Aunque toda generalización lleva a equívocos, podríamos decir que hay dos tipos de intérprete en el mundo de la música clásica: el que pasa por la música o el que hace que la música pase por él. De ambos tipos hay multitud de ejemplos de elevado nivel artístico, grandes pianistas que han aportado sus dones al servicio del mensaje último de una partitura, y otros que han utilizado esos mismos compases como pretexto para defender una realidad expresiva incontenible, y que las notas de cualquier compositor parecían subrayar. Ivo Pogorelić está claramente situado en la órbita de los segundos, con una retórica pianística muy desarrollada que funciona como un filtro fotográfico que modifica la realidad para primar siempre según qué colores.

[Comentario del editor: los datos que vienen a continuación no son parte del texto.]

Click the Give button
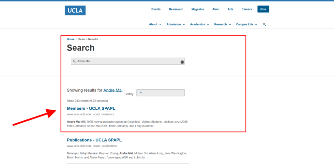 click(263, 9)
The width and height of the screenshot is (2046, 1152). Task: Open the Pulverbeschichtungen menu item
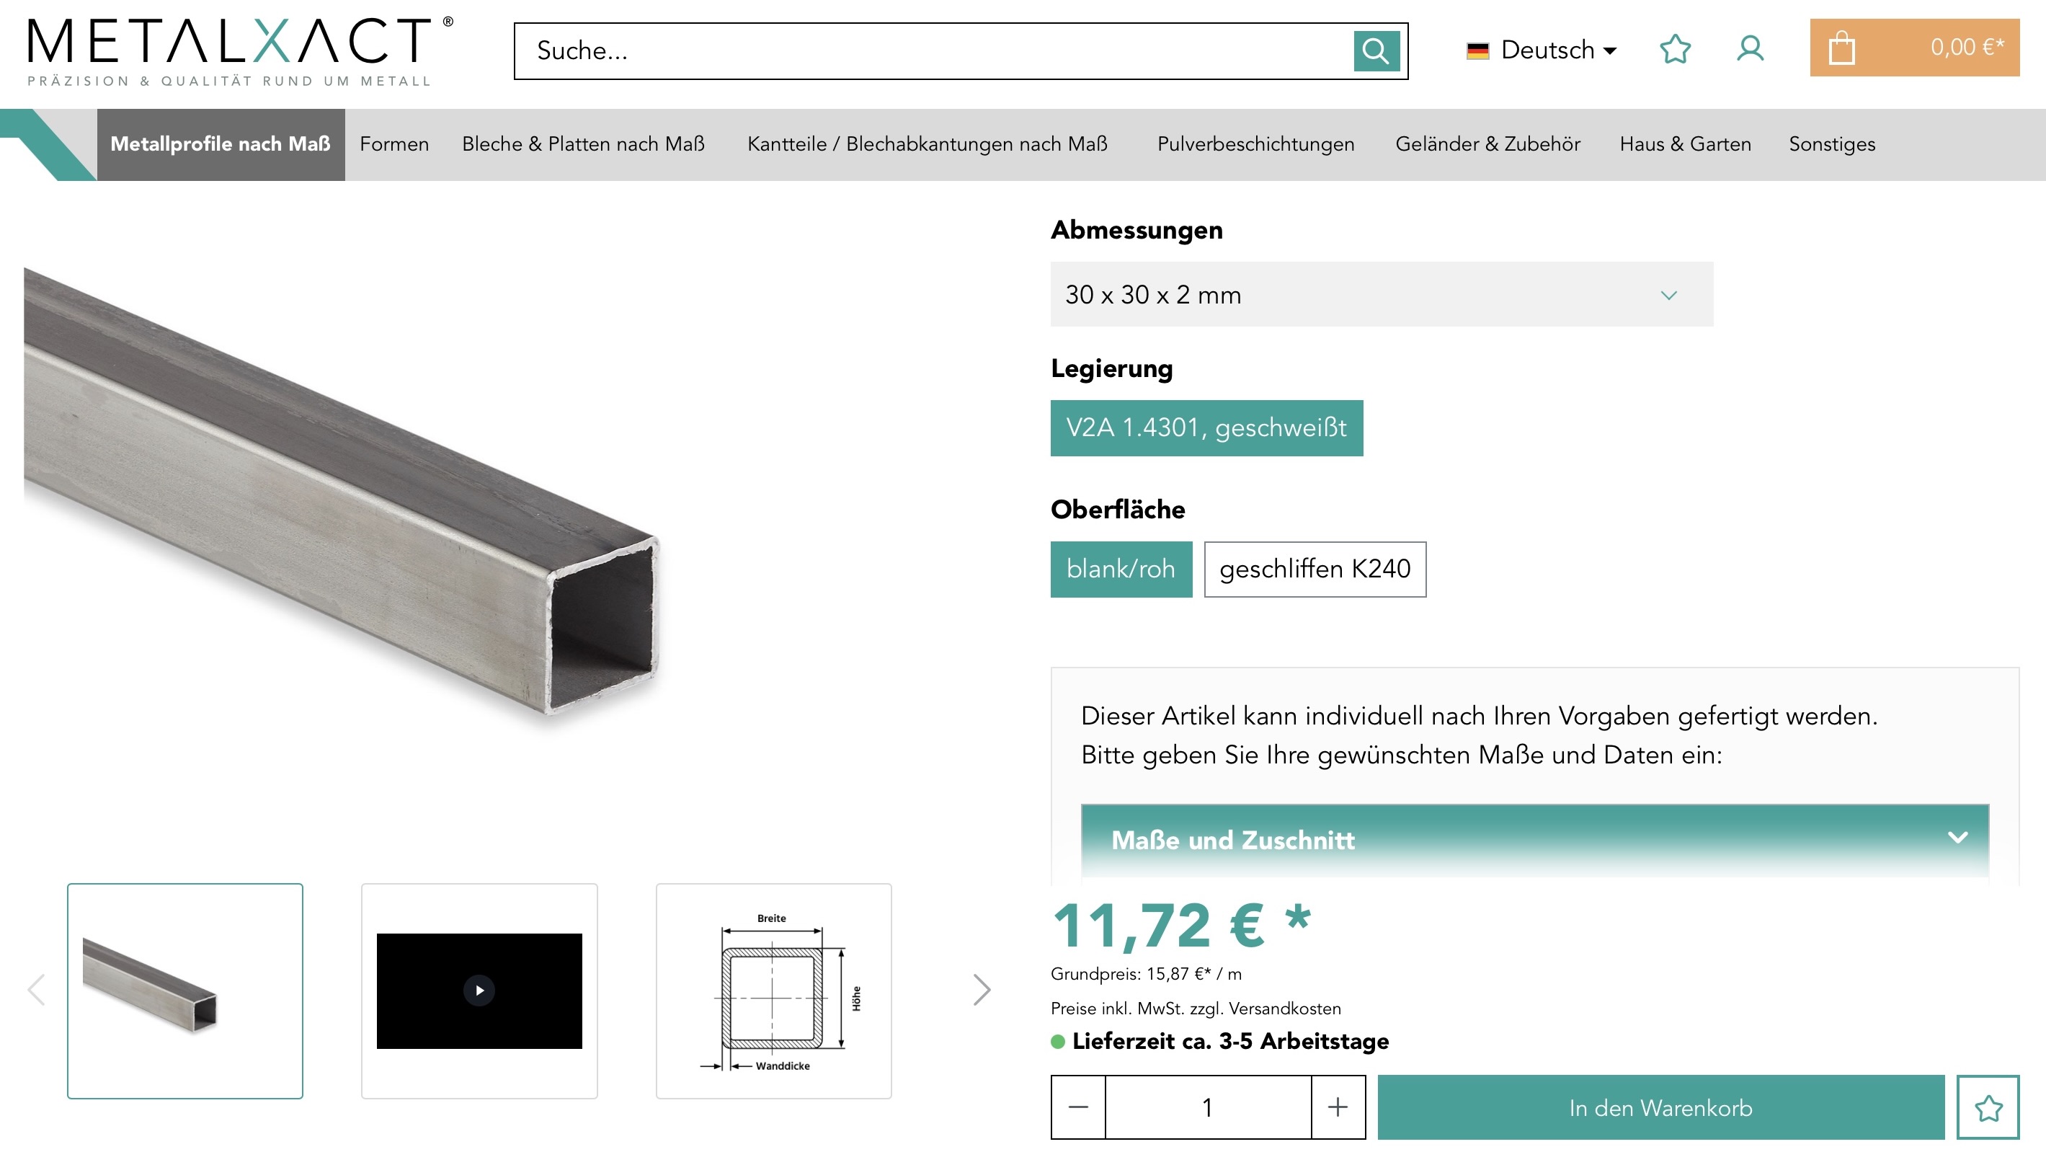(1255, 145)
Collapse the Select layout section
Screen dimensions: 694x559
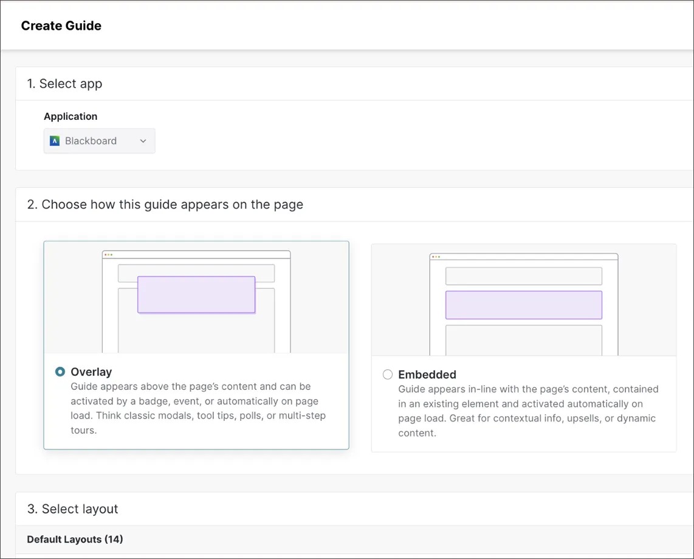(x=72, y=509)
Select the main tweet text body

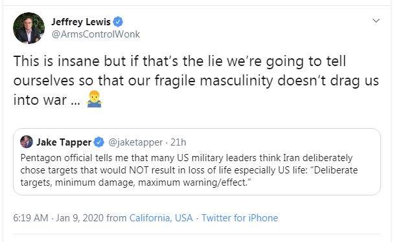(196, 81)
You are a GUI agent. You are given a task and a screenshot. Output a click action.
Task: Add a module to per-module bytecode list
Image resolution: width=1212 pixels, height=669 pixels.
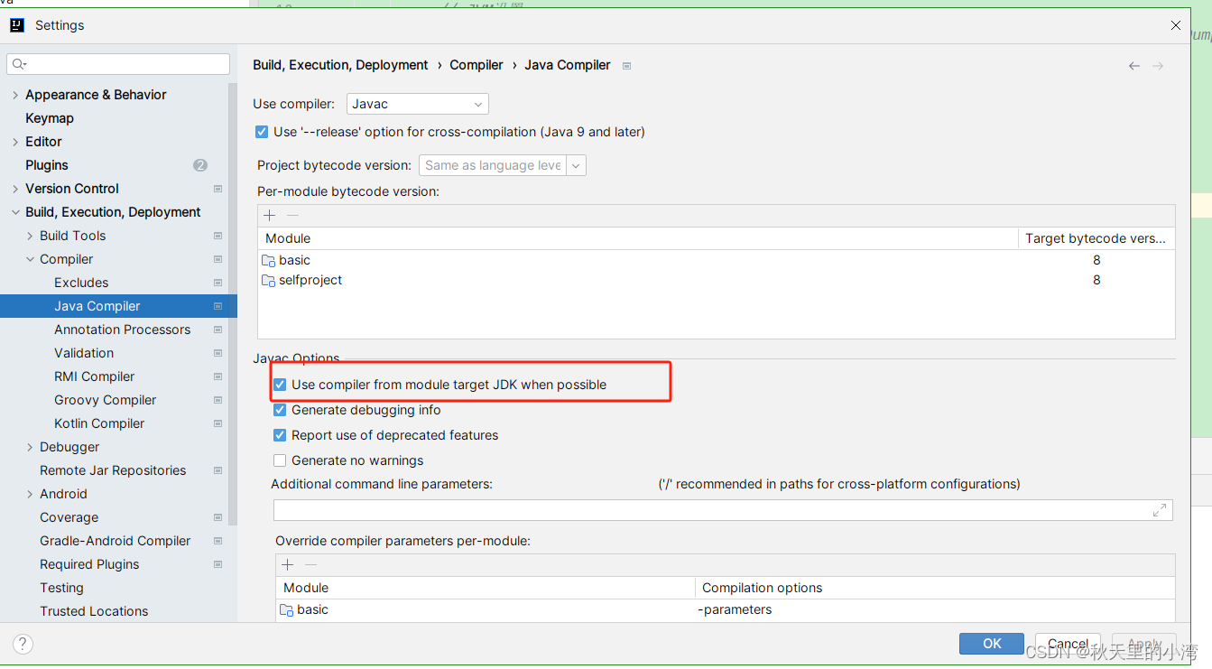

El programa de su visita al ciclo de Grandes intérpretes de la Fundación Scherzo es el que lleva paseando por media Europa durante los últimos meses e incluye a cuatro compositores de calado: Liszt, Schumann, Stravinsky y Brahms. Pero todos sonaron a Stravinsky. La técnica, en su día deslumbrante (hoy con un punto menos de destello), y el volumen del sonido que proyecta (en ocasiones inexplicable) aportan luz a algunos rincones de las piezas, pero parece a la larga delinear más sombras de las debidas, al pasar de largo por algunos territorios expresivos que se desbaratan si no se muestra suficiente limpieza de notas y algunos matices en la articulación.
La llamada coloquialmente como Sonata Dante de Liszt que iniciaba el programa presenta un universo poético tan particular y un tratamiento del material melódico tan elaborado, que una lectura que ignore estos elementos parte inevitablemente mutilada. En efecto, las armonías salvajes de la entrada al infierno quedaron bien representadas por el virtuosismo decibélico de Pogorelić, pero a costa de perder el sentido de la narración sin el que la obra se desvanece en una sucesión de escenas inconexas. Las notas falsas y un uso del pedal muy personal enturbiaron el discurrir de una pieza que, sin postularse necesariamente como un elogio a la perfección, sí precisa de un mínimo de limpieza ejecutiva para transmitir cierta profundidad. Algo similar ocurre con la Fantasía para piano en do mayor, op. 17 de Schumann, que tuvo un arrebato torrencial por esqueleto y mucha materia volcánica, obviando la ternura que emanaba de la dialéctica del contraste entre los dos polos de Schumann, Florestán y Eusebius. Se echó de menos que cuidara un poco la nostalgia.